Após a notícia ser divulgada, semana passada, houve algumas manifestações contrárias. Entre elas, a do deputado estadual eleito Moysés Leônidas (PDT), que aventou a possibilidade de ir à Justiça para tentar impedir o empréstimo. A notícia também não repercutiu bem, ontem, na sessão da Câmara. O vereador Célio Guergoletto (PMDB), que é representante da Câmara no condomínio, considerou um desrespeito o Legislativo não ter sido comunicado ou consultado sobre o empréstimo.
Leônidas e Guergoletto argumentaram que a notícia do empréstimo desmotiva as empresas que queiram se instalar na área. ‘‘Já são 39 empresas interessadas e que estão tendo os projetos avaliados. A intenção de emprestar a área para colocar veículos irregulares apreendidos só atrasa o processo’’, comentou Guergoletto, que ameaçou deixar de representar a Câmara no condomínio.
Miller relatou que toda a discussão começou na quarta-feira da semana passada, quando ele foi procurado pelo presidente da Companhia de Urbanização (Comurb), Kakunen Kyosen. ‘‘Ele me disse que a Comurb faria uma fiscalização rigorosa para apreensão de ônibus irregulares e que não teriam onde colocá-los. Foi então que Kakunen me solicitou parte da área emprestada provisoriamente. Achei oportuno o pedido, mesmo porque corremos risco daquela área ser invadida’’, disse Miller.
Ele acrescentou que em nenhum momento conversou ou negociou com a Companhia de Trânsito para que os veículos apreendidos pela Polícia Militar, de forma geral, fossem encaminhados para o mesmo local. ‘‘Emprestaríamos apenas para que fossem colocados ônibus. Nossa prioridade é a instalação, no local, do Condomínio Industrial Francisco Sciarra. Hoje (ontem) já encaminhei um ofício à Comurb informando que não haverá mais empréstimo.’

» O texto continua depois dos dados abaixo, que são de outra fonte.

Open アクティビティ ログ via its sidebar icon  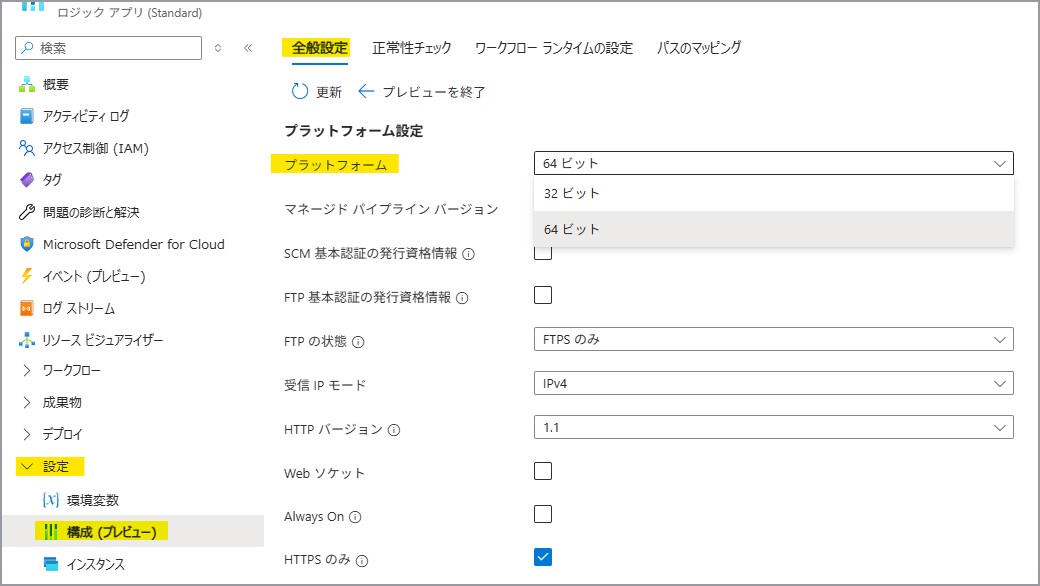pos(27,116)
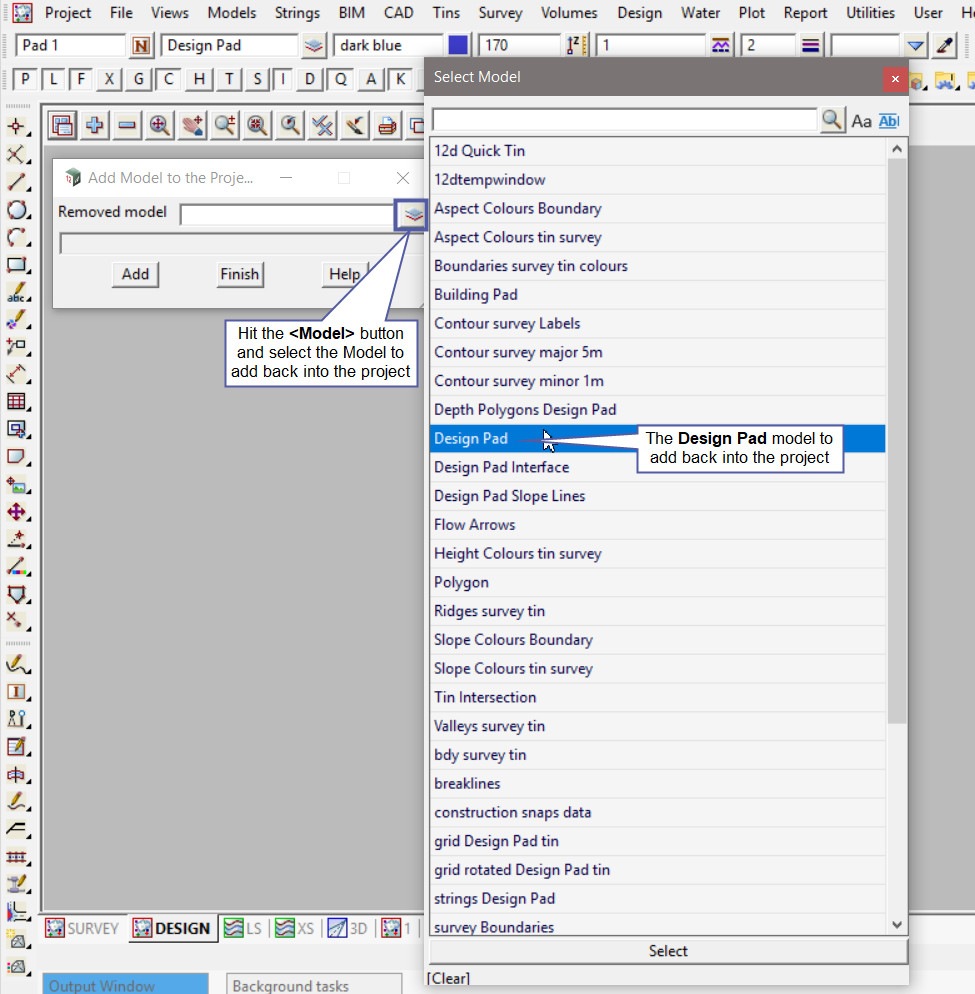The height and width of the screenshot is (994, 975).
Task: Click the search magnifier in Select Model
Action: pos(832,121)
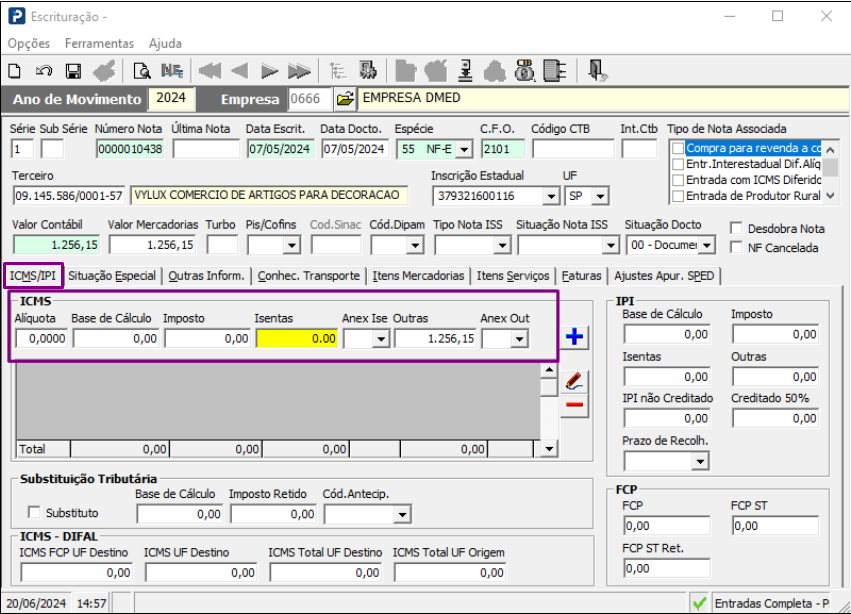851x614 pixels.
Task: Expand the Situação Docto dropdown
Action: pos(707,245)
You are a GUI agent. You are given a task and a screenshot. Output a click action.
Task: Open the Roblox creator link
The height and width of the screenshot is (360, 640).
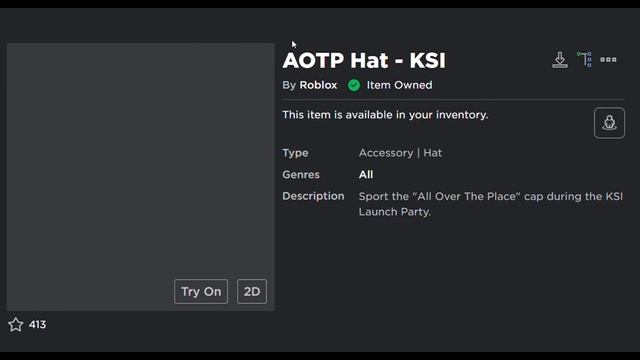click(318, 85)
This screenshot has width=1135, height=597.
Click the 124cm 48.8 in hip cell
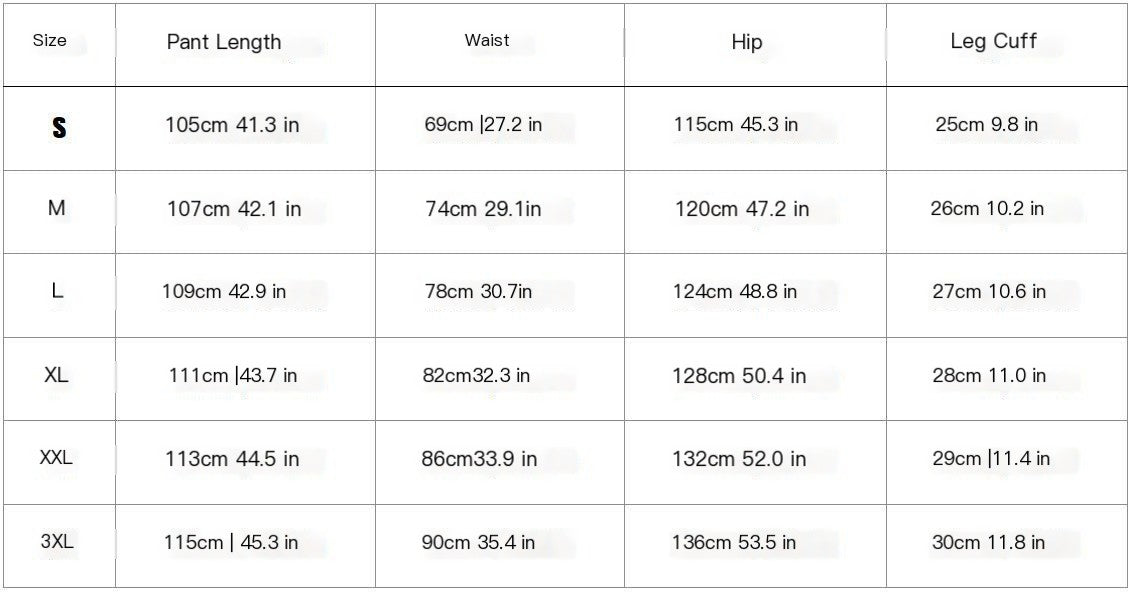pyautogui.click(x=735, y=292)
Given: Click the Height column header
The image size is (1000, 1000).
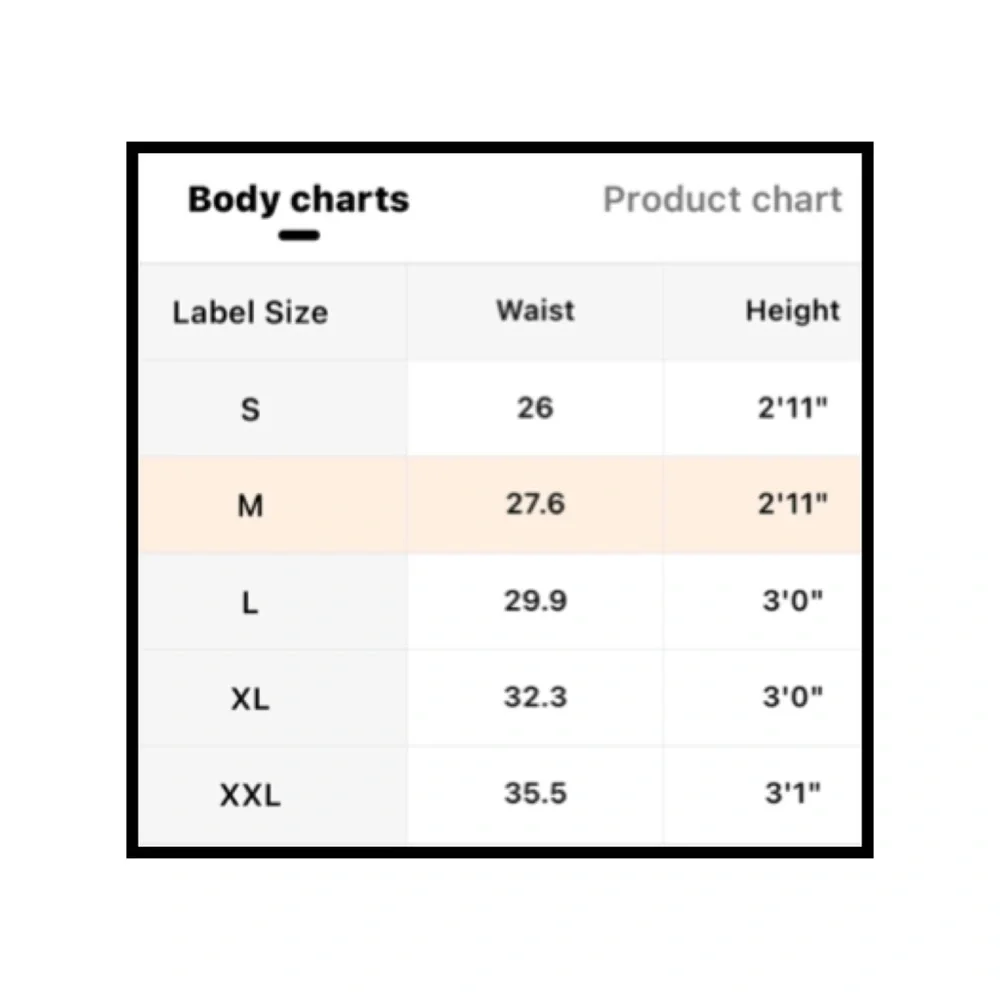Looking at the screenshot, I should (793, 311).
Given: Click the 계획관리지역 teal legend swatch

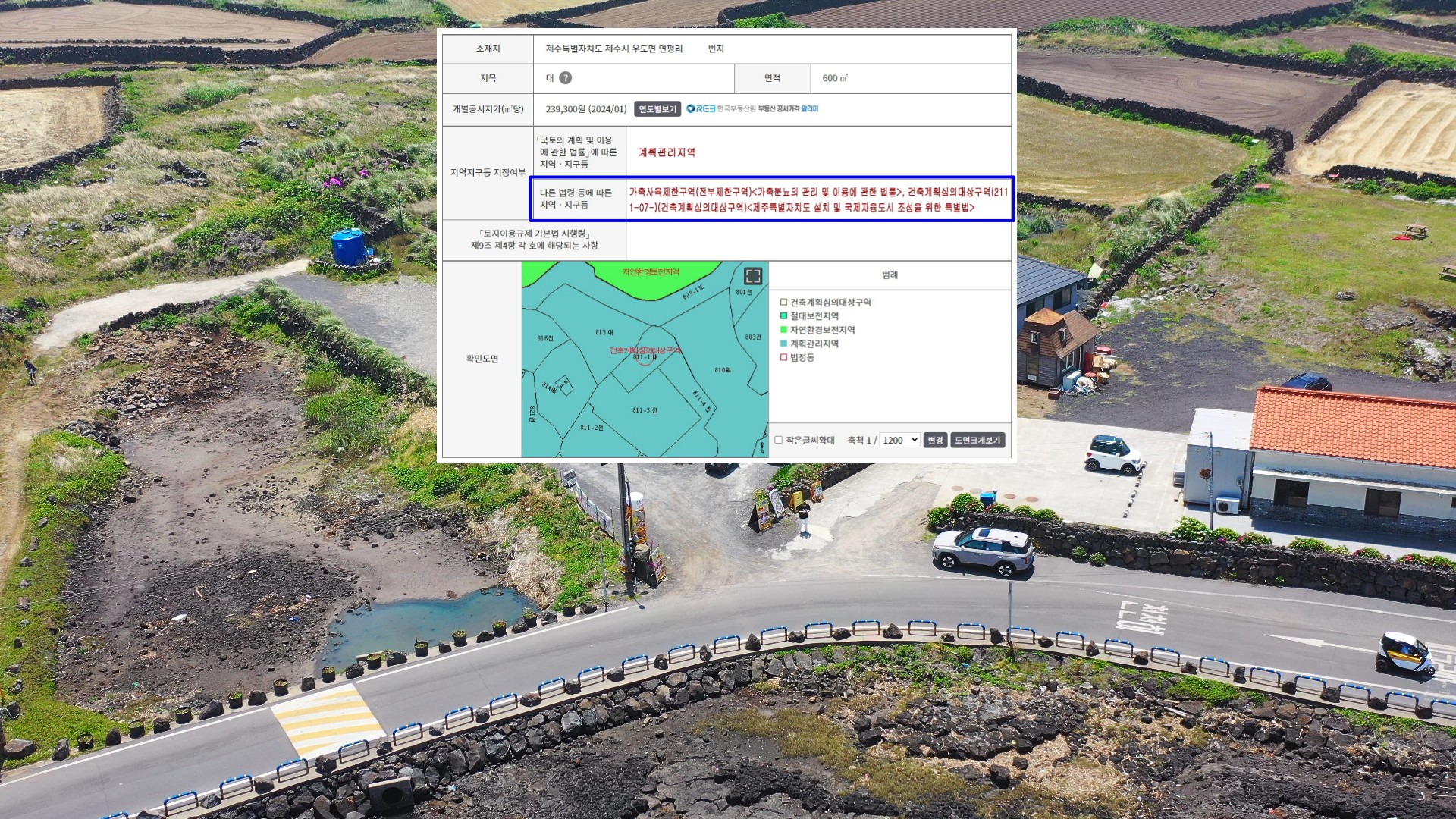Looking at the screenshot, I should pyautogui.click(x=784, y=344).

A história que chegou ao comando da Ciatran foi diferente. Segundo o comandante da companhia, Sérgio Dalben, tanto ele quanto o comandante do 5º Batalhão da Polícia Militar, Ademir Costa, receberam a informação de que o terreno abrigaria todos os veículos apreendidos pela PM. ‘‘O pátio da Ciatran está superlotado e não temos mais onde colocar esses veículos’’, lamentou.
O terreno está localizado no Conjunto Lindóia e possui 110.608,92 metros quadrados, dos quais 2.400 metros de área coberta, onde antigamente funcionava o depósito de Pepsi.